- [TASK INSTRUCTIONS]
Return, exactly as written, all lines from the line containing "Click the 1C logo icon" to the end of the entries below, with both ends included.

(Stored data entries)
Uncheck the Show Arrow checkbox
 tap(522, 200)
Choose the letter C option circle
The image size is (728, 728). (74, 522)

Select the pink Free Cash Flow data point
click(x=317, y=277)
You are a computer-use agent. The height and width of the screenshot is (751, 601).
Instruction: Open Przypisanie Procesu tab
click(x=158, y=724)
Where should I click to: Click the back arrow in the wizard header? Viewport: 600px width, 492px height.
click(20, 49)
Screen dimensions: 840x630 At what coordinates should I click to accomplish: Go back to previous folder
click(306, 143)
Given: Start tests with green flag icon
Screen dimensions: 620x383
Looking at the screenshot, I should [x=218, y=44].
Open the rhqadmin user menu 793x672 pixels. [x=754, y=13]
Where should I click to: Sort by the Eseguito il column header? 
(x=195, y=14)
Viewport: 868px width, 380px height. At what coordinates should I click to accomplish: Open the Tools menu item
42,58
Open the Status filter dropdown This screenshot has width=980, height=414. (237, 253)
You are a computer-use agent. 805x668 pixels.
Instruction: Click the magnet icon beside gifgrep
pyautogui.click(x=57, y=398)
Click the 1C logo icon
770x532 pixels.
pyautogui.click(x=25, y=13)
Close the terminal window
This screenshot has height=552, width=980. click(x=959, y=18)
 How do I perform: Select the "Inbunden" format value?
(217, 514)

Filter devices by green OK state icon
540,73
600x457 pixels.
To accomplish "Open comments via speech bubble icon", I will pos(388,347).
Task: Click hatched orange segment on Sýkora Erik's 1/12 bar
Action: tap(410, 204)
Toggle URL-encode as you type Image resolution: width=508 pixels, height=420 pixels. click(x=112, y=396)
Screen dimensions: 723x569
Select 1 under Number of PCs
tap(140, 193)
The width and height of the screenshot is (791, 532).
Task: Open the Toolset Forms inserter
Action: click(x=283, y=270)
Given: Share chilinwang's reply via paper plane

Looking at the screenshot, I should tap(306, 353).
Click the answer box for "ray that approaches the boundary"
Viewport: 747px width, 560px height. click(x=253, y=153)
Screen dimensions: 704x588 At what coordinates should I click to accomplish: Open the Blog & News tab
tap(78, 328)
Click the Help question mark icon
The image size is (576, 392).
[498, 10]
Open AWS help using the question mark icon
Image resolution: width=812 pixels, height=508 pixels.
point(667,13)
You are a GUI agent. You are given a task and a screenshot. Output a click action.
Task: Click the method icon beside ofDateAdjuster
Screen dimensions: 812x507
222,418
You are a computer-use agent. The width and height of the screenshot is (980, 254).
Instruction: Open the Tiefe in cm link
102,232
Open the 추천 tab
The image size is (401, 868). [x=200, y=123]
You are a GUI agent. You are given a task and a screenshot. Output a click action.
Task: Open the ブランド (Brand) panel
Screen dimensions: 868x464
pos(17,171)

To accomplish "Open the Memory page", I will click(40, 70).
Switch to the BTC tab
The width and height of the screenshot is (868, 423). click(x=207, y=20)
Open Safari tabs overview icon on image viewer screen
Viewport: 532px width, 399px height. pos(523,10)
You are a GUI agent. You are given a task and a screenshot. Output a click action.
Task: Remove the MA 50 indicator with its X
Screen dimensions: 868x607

- [RESULT BELOW]
Click the 1C logo icon
770x532 pixels.
pyautogui.click(x=25, y=13)
Close the terminal window
This screenshot has height=552, width=980. click(x=959, y=18)
 How do I perform: Select the "Inbunden" format value?
(217, 514)

Filter devices by green OK state icon
540,73
600x457 pixels.
To accomplish "Open comments via speech bubble icon", I will pos(388,347).
Task: Click hatched orange segment on Sýkora Erik's 1/12 bar
Action: tap(410, 204)
Toggle URL-encode as you type Image resolution: width=508 pixels, height=420 pixels. click(x=112, y=396)
Screen dimensions: 723x569
Select 1 under Number of PCs
tap(140, 193)
The width and height of the screenshot is (791, 532).
Task: Open the Toolset Forms inserter
Action: click(x=283, y=270)
Given: Share chilinwang's reply via paper plane

Looking at the screenshot, I should tap(306, 353).
Click the answer box for "ray that approaches the boundary"
Viewport: 747px width, 560px height. click(x=253, y=153)
Screen dimensions: 704x588 At what coordinates should I click to accomplish: Open the Blog & News tab
tap(78, 328)
Click the Help question mark icon
The image size is (576, 392).
[498, 10]
Open AWS help using the question mark icon
Image resolution: width=812 pixels, height=508 pixels.
point(667,13)
You are a GUI agent. You are given a task and a screenshot. Output a click action.
Task: Click the method icon beside ofDateAdjuster
Screen dimensions: 812x507
222,418
You are a computer-use agent. The width and height of the screenshot is (980, 254).
Instruction: Open the Tiefe in cm link
102,232
Open the 추천 tab
The image size is (401, 868). [x=200, y=123]
You are a GUI agent. You are given a task and a screenshot. Output a click action.
Task: Open the ブランド (Brand) panel
Screen dimensions: 868x464
pos(17,171)

To accomplish "Open the Memory page", I will click(40, 70).
Switch to the BTC tab
The width and height of the screenshot is (868, 423). click(x=207, y=20)
Open Safari tabs overview icon on image viewer screen
Viewport: 532px width, 399px height. pos(523,10)
You are a GUI agent. You are given a task and a screenshot. Output a click action.
Task: Remove the MA 50 indicator with its X
Screen dimensions: 868x607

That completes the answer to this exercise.